Joe Pregadio: How long have you been surfing?
Kelly Kingston: I started out body surfing in Hawaii ten years ago and progressed to riding surfboards when I moved to Florida, which was 8 years ago.
Tell me, what does it means to be a South Florida surfer?
It’s devastating. You can quote me on that. It’s really tough because we are starved for waves. So when there are waves, we throw everything to the side and go surf. Sometimes, we get lucky and there’s a week straight of waves and our whole life and everything other than surfing falls to the wayside so when the waves stop we are super busy catching up.
When did it click you were onto something bigger than just giving away a surfboard?
I think it was when we gave away our first couple of boards, around Christmas time of 2007. We gave out about four surfboards that year and one board we gave to a kid on Christmas day, that first year. That kid came to our house and he was crying and he was so stoked. I knew at that moment we had changed his life, based on how he was reacting to it. We did something for his family that they couldn’t do for him. We felt we changed his life.
How did you come up with “Share the Stoke”?
I came up with the name, Share the Stoke Foundation…actually, I was just throwing around some ideas, just trying to figure out what made the most sense. And when I thought about what we were actually doing, I realized that we were sharing the stoke. And I thought, that’s cool…and that was it.
In your own words, what does it mean to be stoked?
To be stoked to me means to be so excited, so pumped on life… just oozing love for life.
Who has been you biggest supporter over these years?
Firewire took a chance on us and donated us a bunch of boards. In those years, they stepped up those contributions each year, more and more. Just watching them, how giving they are, has been amazing for us because it’s really them that has kept us going by giving surfboards….they’ve been inspiring.
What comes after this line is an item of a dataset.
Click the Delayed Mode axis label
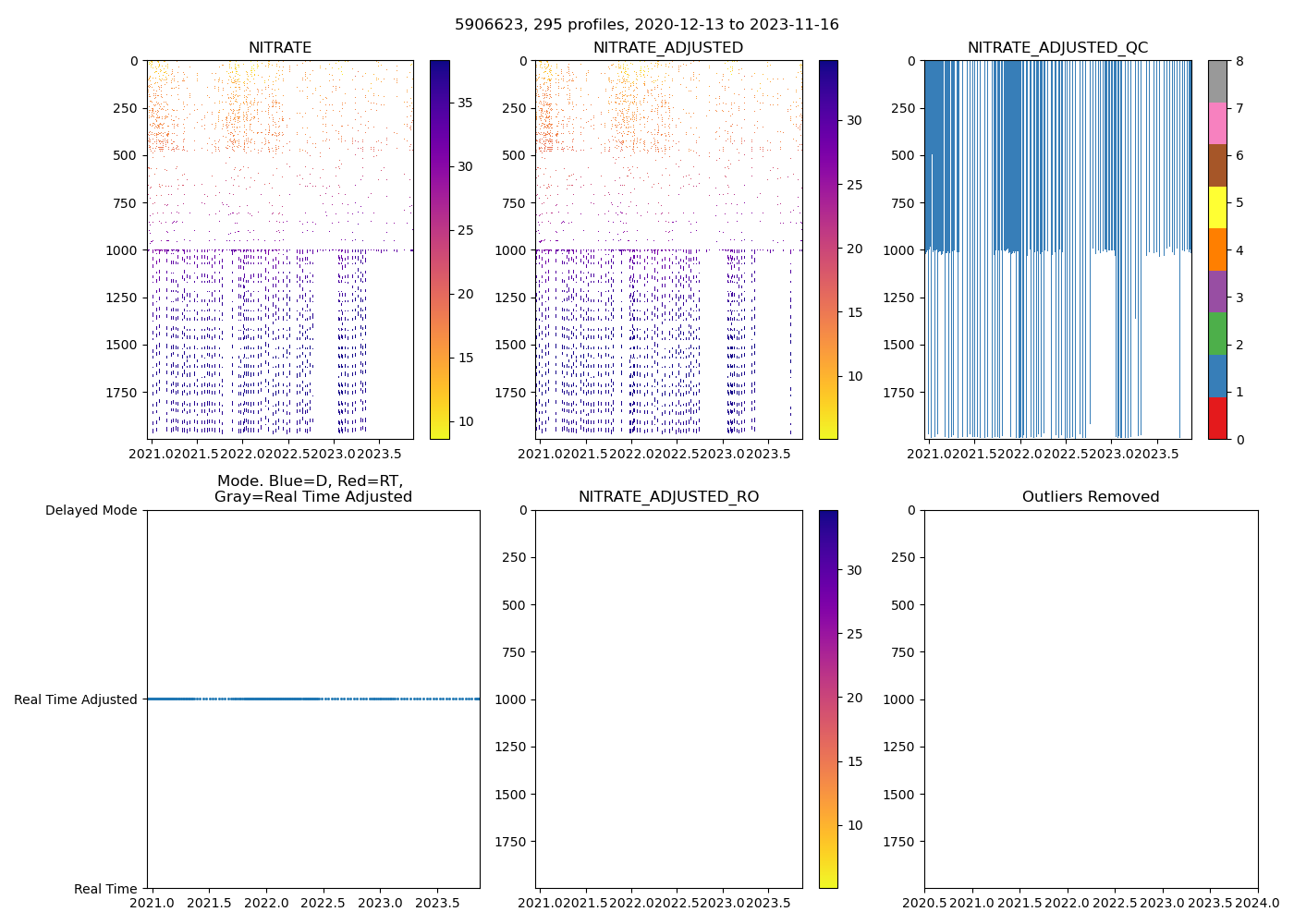This screenshot has height=924, width=1294. tap(91, 510)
What is your biggest challenge?
Our biggest challenge is funding. We do fundraisers all the time. We have a couple of supporters that have stayed with us over the years, but we haven’t landed that big or small corporate sponsor we can count on for financial donations.
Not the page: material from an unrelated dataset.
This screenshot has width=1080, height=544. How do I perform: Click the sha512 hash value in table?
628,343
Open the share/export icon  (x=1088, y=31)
The word “share” and “surfers” are not synonymous. In the water, the ideal situation is “my wave.” What makes you think surfers can be good sharers?
If you look at all the surfing non-profits out there – and there’s actually a bunch – they are all run by surfers. I think there’s a change that’s happening where surfers are so environmentally conscious about our planet that they want to make a difference, and so there’s a growing consensus where it’s all about sharing. There’s always going to be surfers out there that are takers. That’s just life. I think it’s moving closer to the side of sharing though.
Your mission has arched over the years from personally giving to teaching others how to give. Can you explain how this and surfing are related?
Well, you know, surfing offers up so many cool things, and so do a lot of other sports, but for surfing in particular we’ve been talking about four related key principles: responsibility, discipline, community and leadership. If you think about surfers and getting good at surfing, you can’t really go out and party all night. You eat right, you go to bed early. You exercise. You wake up at the crack of dawn and go and practice your sport and hone your skills and get good. When we talk about leadership, a lot of kids volunteering for our organization are surfers and they are really excited to give back and make other kids’ lives better. In regard to responsibility, we are out in the world and out in the ocean and we want to protect it like keeping our beaches clean…to keep our oceans clean. And with community, it’s not just the kids we have, but all the parents come down when we have big community barbecues. You know, this sport can bring people together to create something that’s magical for everyone.
What is your reward?…What are you getting out of this?
What I get out of this is…just knowing that I’m giving back something positive that brings me so much love.